Description of the task: Can you output the whole listing below unchanged, line for line?

[Stored data entries]
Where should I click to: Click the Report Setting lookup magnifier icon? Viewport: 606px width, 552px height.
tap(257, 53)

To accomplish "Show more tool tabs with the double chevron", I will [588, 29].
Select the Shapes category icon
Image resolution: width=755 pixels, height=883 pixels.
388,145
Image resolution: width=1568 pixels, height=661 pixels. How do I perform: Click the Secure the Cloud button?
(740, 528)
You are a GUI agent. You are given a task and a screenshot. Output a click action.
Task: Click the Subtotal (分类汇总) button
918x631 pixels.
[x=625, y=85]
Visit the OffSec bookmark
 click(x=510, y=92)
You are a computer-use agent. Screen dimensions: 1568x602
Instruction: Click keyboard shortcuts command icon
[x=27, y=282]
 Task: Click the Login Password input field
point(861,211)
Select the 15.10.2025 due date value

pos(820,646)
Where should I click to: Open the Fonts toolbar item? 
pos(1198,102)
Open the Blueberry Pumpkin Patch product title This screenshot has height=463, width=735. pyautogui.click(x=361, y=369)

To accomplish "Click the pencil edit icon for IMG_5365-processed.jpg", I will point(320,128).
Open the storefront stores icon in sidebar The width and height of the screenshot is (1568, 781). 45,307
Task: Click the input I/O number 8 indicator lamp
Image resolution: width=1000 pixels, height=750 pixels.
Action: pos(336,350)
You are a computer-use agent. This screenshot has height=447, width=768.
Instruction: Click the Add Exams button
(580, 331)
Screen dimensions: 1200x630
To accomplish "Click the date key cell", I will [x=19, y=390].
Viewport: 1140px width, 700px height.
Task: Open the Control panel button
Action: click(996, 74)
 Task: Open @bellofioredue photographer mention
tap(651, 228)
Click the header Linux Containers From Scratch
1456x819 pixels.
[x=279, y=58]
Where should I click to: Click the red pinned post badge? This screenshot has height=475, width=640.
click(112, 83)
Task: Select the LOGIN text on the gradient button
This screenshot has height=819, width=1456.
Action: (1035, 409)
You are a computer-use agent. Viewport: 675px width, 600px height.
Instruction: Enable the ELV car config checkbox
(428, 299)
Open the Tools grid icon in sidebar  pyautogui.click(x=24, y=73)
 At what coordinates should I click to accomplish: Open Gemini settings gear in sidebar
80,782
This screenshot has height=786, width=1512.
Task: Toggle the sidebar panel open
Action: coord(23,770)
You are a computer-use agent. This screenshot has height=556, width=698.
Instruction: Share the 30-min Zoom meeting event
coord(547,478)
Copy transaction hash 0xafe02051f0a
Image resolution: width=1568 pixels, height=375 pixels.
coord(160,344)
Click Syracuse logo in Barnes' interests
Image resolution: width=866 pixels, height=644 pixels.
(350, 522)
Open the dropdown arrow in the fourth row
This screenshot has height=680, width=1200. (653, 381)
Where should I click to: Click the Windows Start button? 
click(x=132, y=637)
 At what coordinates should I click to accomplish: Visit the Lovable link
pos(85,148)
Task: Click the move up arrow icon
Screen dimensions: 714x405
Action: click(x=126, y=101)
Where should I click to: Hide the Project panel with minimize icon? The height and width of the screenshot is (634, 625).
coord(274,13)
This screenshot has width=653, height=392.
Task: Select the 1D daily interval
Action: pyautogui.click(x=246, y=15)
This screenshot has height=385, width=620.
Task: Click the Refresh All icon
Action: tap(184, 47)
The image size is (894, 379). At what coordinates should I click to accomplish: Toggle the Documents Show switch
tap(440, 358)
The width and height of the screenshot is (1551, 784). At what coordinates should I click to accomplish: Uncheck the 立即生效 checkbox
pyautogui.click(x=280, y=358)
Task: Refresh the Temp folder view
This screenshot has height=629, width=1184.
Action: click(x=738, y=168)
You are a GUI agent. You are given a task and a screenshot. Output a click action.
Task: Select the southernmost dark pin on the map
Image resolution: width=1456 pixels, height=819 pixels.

Task solution:
Where should I click to: Click the Report Setting lookup magnifier icon? Viewport: 606px width, 552px height.
tap(257, 53)

To accomplish "Show more tool tabs with the double chevron", I will [588, 29].
Select the Shapes category icon
Image resolution: width=755 pixels, height=883 pixels.
388,145
Image resolution: width=1568 pixels, height=661 pixels. How do I perform: Click the Secure the Cloud button?
(740, 528)
You are a GUI agent. You are given a task and a screenshot. Output a click action.
Task: Click the Subtotal (分类汇总) button
918x631 pixels.
[x=625, y=85]
Visit the OffSec bookmark
 click(x=510, y=92)
You are a computer-use agent. Screen dimensions: 1568x602
Instruction: Click keyboard shortcuts command icon
[x=27, y=282]
 Task: Click the Login Password input field
point(861,211)
Select the 15.10.2025 due date value

pos(820,646)
Where should I click to: Open the Fonts toolbar item? 
pos(1198,102)
Open the Blueberry Pumpkin Patch product title This screenshot has height=463, width=735. pyautogui.click(x=361, y=369)

To accomplish "Click the pencil edit icon for IMG_5365-processed.jpg", I will point(320,128).
Open the storefront stores icon in sidebar The width and height of the screenshot is (1568, 781). 45,307
Task: Click the input I/O number 8 indicator lamp
Image resolution: width=1000 pixels, height=750 pixels.
Action: pos(336,350)
You are a computer-use agent. This screenshot has height=447, width=768.
Instruction: Click the Add Exams button
(580, 331)
Screen dimensions: 1200x630
To accomplish "Click the date key cell", I will [x=19, y=390].
Viewport: 1140px width, 700px height.
Task: Open the Control panel button
Action: click(996, 74)
 Task: Open @bellofioredue photographer mention
tap(651, 228)
Click the header Linux Containers From Scratch
1456x819 pixels.
[x=279, y=58]
Where should I click to: Click the red pinned post badge? This screenshot has height=475, width=640.
click(112, 83)
Task: Select the LOGIN text on the gradient button
This screenshot has height=819, width=1456.
Action: (1035, 409)
You are a computer-use agent. Viewport: 675px width, 600px height.
Instruction: Enable the ELV car config checkbox
(428, 299)
Open the Tools grid icon in sidebar  pyautogui.click(x=24, y=73)
 At what coordinates should I click to accomplish: Open Gemini settings gear in sidebar
80,782
This screenshot has height=786, width=1512.
Task: Toggle the sidebar panel open
Action: coord(23,770)
You are a computer-use agent. This screenshot has height=556, width=698.
Instruction: Share the 30-min Zoom meeting event
coord(547,478)
Copy transaction hash 0xafe02051f0a
Image resolution: width=1568 pixels, height=375 pixels.
coord(160,344)
Click Syracuse logo in Barnes' interests
Image resolution: width=866 pixels, height=644 pixels.
(350, 522)
Open the dropdown arrow in the fourth row
This screenshot has height=680, width=1200. (653, 381)
Where should I click to: Click the Windows Start button? 
click(x=132, y=637)
 At what coordinates should I click to accomplish: Visit the Lovable link
pos(85,148)
Task: Click the move up arrow icon
Screen dimensions: 714x405
Action: click(x=126, y=101)
Where should I click to: Hide the Project panel with minimize icon? The height and width of the screenshot is (634, 625).
coord(274,13)
This screenshot has width=653, height=392.
Task: Select the 1D daily interval
Action: pyautogui.click(x=246, y=15)
This screenshot has height=385, width=620.
Task: Click the Refresh All icon
Action: tap(184, 47)
The image size is (894, 379). At what coordinates should I click to accomplish: Toggle the Documents Show switch
tap(440, 358)
The width and height of the screenshot is (1551, 784). At what coordinates should I click to accomplish: Uncheck the 立即生效 checkbox
pyautogui.click(x=280, y=358)
Task: Refresh the Temp folder view
This screenshot has height=629, width=1184.
Action: click(x=738, y=168)
You are a GUI agent. You are given a task and a screenshot. Output a click action.
Task: Select the southernmost dark pin on the map
Image resolution: width=1456 pixels, height=819 pixels.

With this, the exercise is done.